At my son’s last physical, his doctor handed me a questionnaire to fill out on developmental milestones. As I sat in the chair filling out the questionnaire, I started to realize that my son might have certain delays, especially in communication and social skills. When I finished with the questionnaire, the doctor took it to add up the points. I remember the look of concern on his face. The doctor explained to me that the questionnaire indicates that my son may have delays. He also gave me the number to our local Early Intervention so that I could have him tested for delays.

I knew at that point that I could no longer neglect getting my son help for his speech delay. I called Early Intervention and gave them all the information they asked for. I set up an appointment with them to have him tested. Within one month, he was tested and started speech therapy. Shortly after her sessions with my son, the speech therapist approached me with her concerns that Brady showed some signs of having Atypical Autism also known as Pervasive Developmental Disorder, Not Otherwise Specified (PDD-NOS). She suggested that I have further testing done on him. My middle sister and another family member had already approached me before about the same concerns that his speech therapist had. However, that moment in time, I was going through the stages of denial and I was not ready to face the truth. I knew that Brady had speech delays but I wanted to overlook everything else.

Yes, I saw the flags but I wanted to overlook what I felt deep inside of me. I was not ready to come to grips with the reality of my son having a problem especially if it had the word Autism tied to it. Looking back on it, I now know it was selfish of me to have those feelings. What I did not understand is that by disregarding what is in front of me only hurt my son. In truth, it was not about me but about my son. I knew that I could no longer close my eyes to it and had to do whatever I could to ensure that my son would pull through.

The day had finally arrived. It was the day of a cousin’s baptism and the family was having a barbeque in her honor. I opened my eyes and I started to notice how different Brady was from other children his age. Brady did not want to play with the other children. Brady wanted to hide away from everyone. Brady did not seek attention from me like the other children his age. Brady was very quiet and not talkative. There was also no eye contact with Brady. These were the facts that were right in front, and these were the facts that I would come to grips with that summer day in August. I will never forget that day as long as I live.

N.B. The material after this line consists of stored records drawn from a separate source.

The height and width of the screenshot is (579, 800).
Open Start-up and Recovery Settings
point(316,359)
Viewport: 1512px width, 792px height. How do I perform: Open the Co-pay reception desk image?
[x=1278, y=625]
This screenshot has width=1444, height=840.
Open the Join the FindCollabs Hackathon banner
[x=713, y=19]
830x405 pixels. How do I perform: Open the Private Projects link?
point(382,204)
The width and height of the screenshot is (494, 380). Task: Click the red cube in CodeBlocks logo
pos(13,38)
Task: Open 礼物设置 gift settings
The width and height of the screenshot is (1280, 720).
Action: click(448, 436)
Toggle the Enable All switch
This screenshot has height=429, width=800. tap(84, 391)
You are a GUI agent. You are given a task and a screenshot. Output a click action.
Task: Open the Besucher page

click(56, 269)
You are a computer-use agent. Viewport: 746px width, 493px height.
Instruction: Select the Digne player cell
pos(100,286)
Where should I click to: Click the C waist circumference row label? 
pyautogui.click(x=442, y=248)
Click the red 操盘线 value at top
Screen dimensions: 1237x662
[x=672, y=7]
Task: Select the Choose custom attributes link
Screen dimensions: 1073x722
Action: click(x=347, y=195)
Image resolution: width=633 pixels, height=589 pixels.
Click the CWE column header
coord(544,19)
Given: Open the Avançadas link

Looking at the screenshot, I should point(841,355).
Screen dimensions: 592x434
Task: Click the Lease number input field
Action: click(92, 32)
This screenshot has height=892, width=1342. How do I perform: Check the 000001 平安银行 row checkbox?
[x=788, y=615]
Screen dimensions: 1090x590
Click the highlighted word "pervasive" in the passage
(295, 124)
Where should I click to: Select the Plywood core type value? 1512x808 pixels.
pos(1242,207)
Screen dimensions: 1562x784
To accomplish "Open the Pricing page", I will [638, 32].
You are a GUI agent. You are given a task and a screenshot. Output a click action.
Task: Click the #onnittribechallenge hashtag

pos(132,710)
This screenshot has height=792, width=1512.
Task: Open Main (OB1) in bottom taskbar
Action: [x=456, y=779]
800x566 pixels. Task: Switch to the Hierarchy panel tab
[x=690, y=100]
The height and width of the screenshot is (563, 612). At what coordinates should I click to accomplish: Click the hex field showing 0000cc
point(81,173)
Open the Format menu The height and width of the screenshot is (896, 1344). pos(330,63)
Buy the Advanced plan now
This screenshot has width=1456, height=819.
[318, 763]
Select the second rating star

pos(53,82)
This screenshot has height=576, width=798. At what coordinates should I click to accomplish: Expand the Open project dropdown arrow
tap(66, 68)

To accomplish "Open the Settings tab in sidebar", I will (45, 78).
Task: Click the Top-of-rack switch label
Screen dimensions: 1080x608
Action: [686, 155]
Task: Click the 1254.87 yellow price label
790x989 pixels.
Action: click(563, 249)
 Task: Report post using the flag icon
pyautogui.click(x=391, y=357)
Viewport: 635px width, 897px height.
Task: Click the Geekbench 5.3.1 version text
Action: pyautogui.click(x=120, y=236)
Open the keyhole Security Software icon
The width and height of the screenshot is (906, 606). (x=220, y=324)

I spent the next few months sorting out my feelings after the baptism. I had new emotions that I was dealing with. Not only did I have a child with a medical condition but it also appears that second child may have some form of Autism. I had a lot of guilt to work through. It was my fault because Chloe had Heterotaxy, Polysplenia. It was my fault because Brady may have Autism. I must have done something wrong! It must have been the fertility drugs that I took that caused my children to have disabilities. I finally was able to put aside the why me’s and I prepared Brady’s paper work to be sent to Children’s Hospital in Boston. During this time, I also started to notice that Chloe was having a hard time at school so I also sent in paper work for her to be tested. I remembered holding the finalized paperwork in my hands. I held onto it for a very long time before mailing it. I knew once I mailed out the paper work there was no turning back. I would soon have my answers to what is going on with both my children.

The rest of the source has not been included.